GIVEN EXERCISE:
Write out the lines of the material below word for word, starting at the line that contains "You are a GUI" and ending at the line that contains "click(80, 213)", including both of those lines. Leave the pictures out.

PROVIDED MATERIAL:
--------

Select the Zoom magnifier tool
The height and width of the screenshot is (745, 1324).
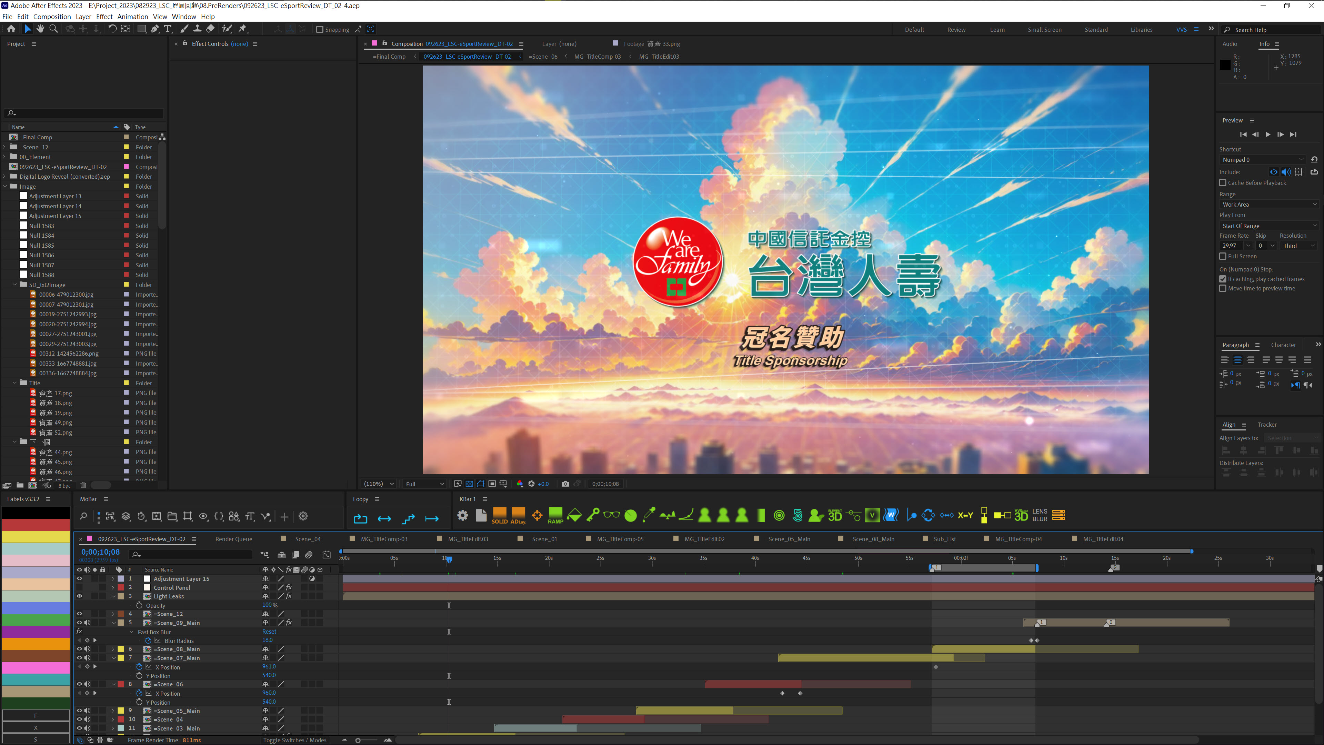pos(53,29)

--------

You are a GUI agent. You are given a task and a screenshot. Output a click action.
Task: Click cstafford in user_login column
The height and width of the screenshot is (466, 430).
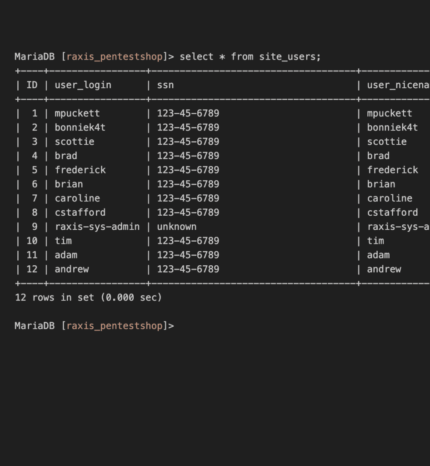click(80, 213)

--------

RESPONSE TO THIS TASK:
You are a GUI agent. You are given a task and a screenshot. Output a click action.
Task: Click cstafford in user_login column
The height and width of the screenshot is (466, 430).
click(80, 213)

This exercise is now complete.